About this task: Whatever comes before the line containing "Given: Open the Font dropdown" stays out; transcribe that line and all that follow to the end of the records exactly, with no pictures.

[Pixel coordinate grounding data]

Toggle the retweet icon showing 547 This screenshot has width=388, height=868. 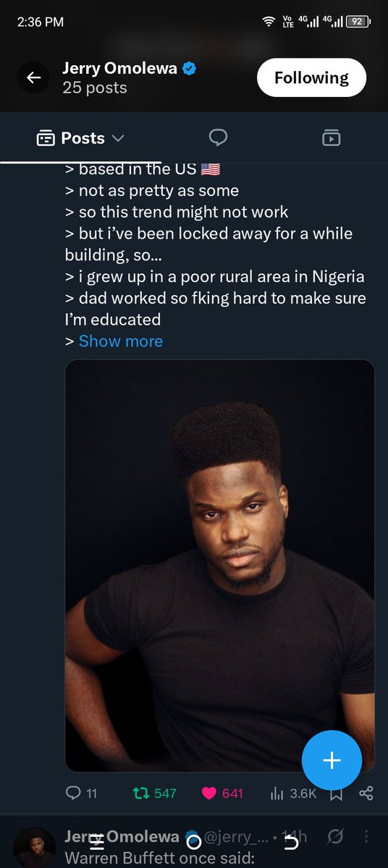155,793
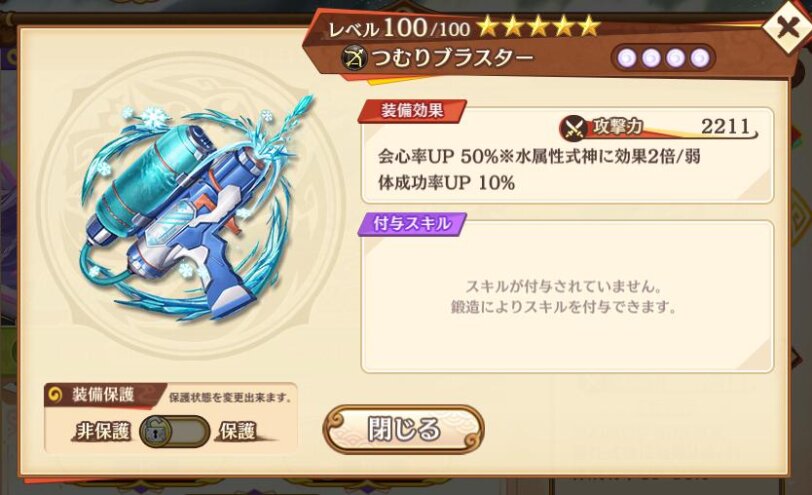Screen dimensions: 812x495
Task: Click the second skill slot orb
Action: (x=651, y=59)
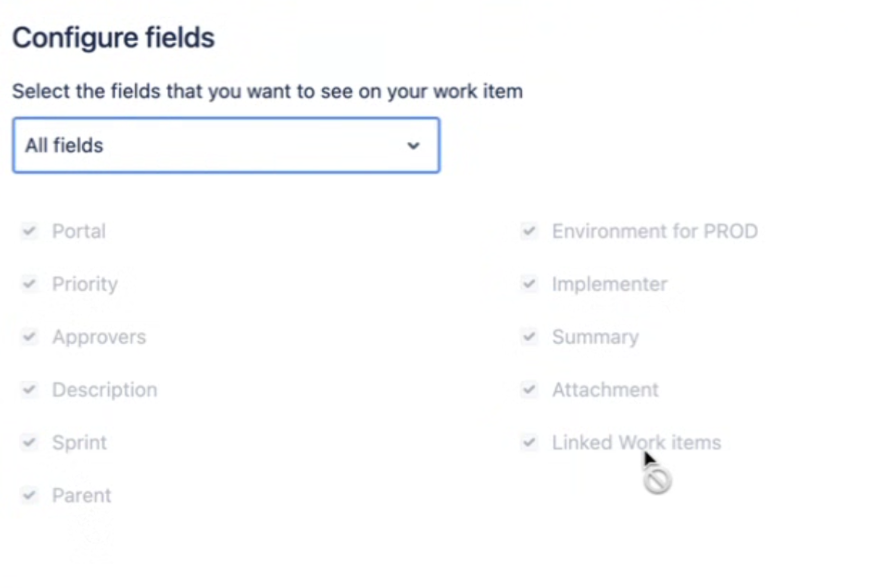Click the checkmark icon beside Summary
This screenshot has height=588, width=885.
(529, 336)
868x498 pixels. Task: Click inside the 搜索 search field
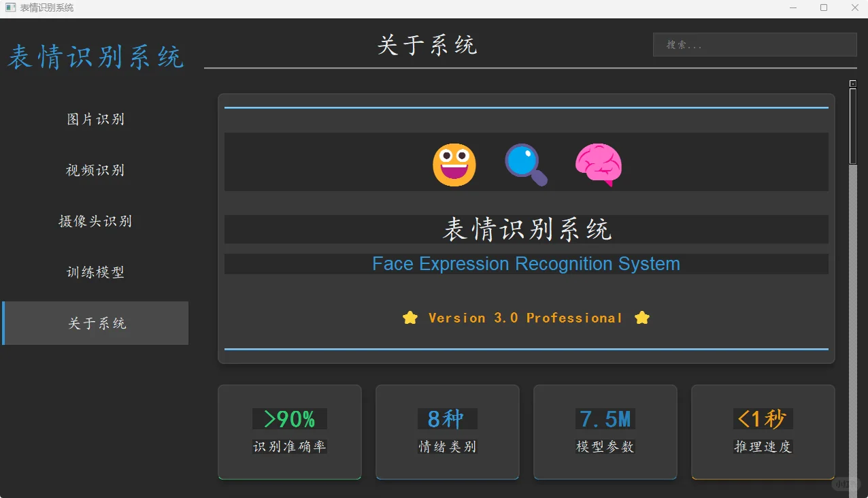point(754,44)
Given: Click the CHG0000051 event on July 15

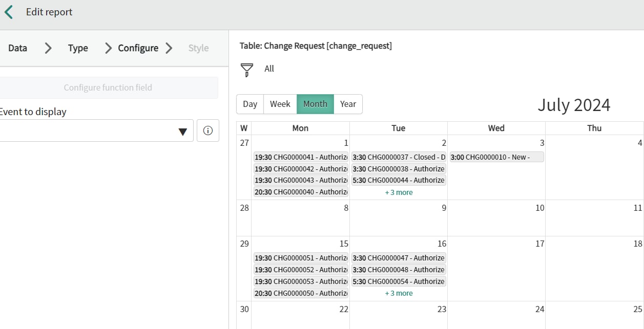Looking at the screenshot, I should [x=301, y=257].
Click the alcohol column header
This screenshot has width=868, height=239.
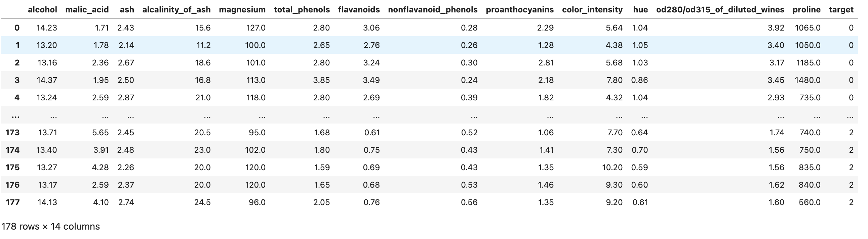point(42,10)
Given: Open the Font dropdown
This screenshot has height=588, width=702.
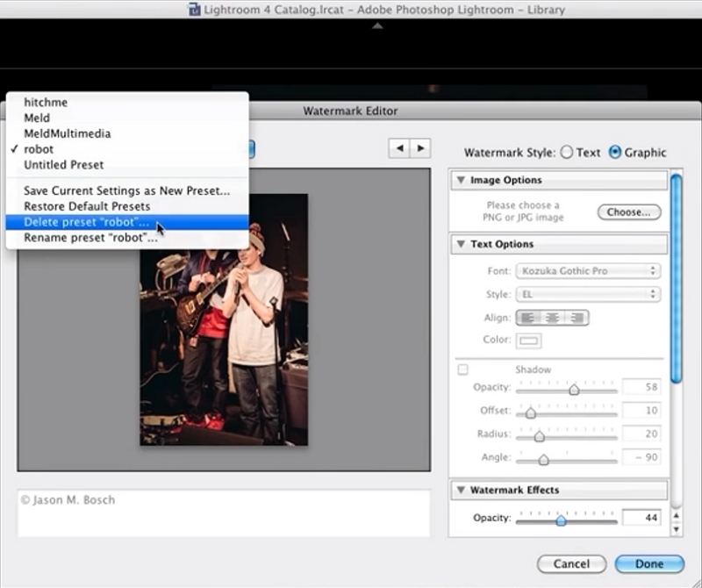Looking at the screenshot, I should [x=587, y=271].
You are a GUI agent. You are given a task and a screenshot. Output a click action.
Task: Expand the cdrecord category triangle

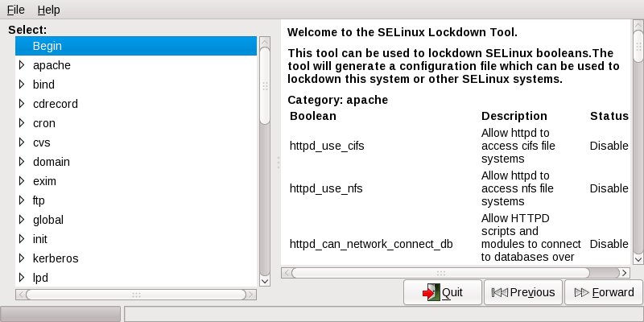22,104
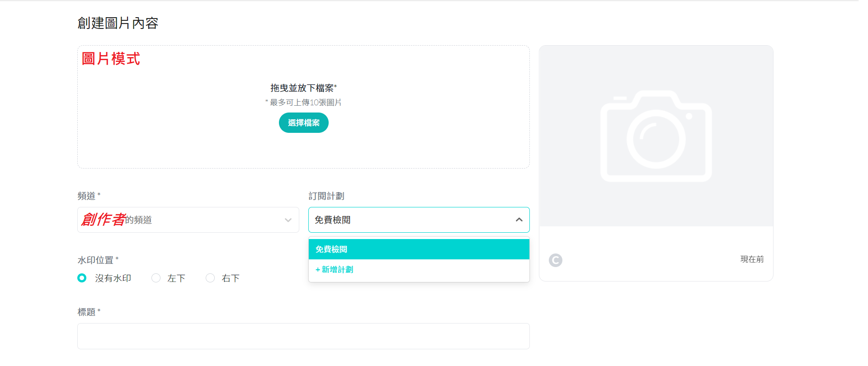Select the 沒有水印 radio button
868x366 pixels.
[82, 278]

Result for this exercise:
Given: Open the Font dropdown
This screenshot has height=588, width=702.
Looking at the screenshot, I should [x=587, y=271].
You are a GUI agent. You are given a task and a screenshot. Output a click action.
Task: Expand the cdrecord category triangle

22,104
Select the 沒有水印 radio button
868x366 pixels.
[82, 278]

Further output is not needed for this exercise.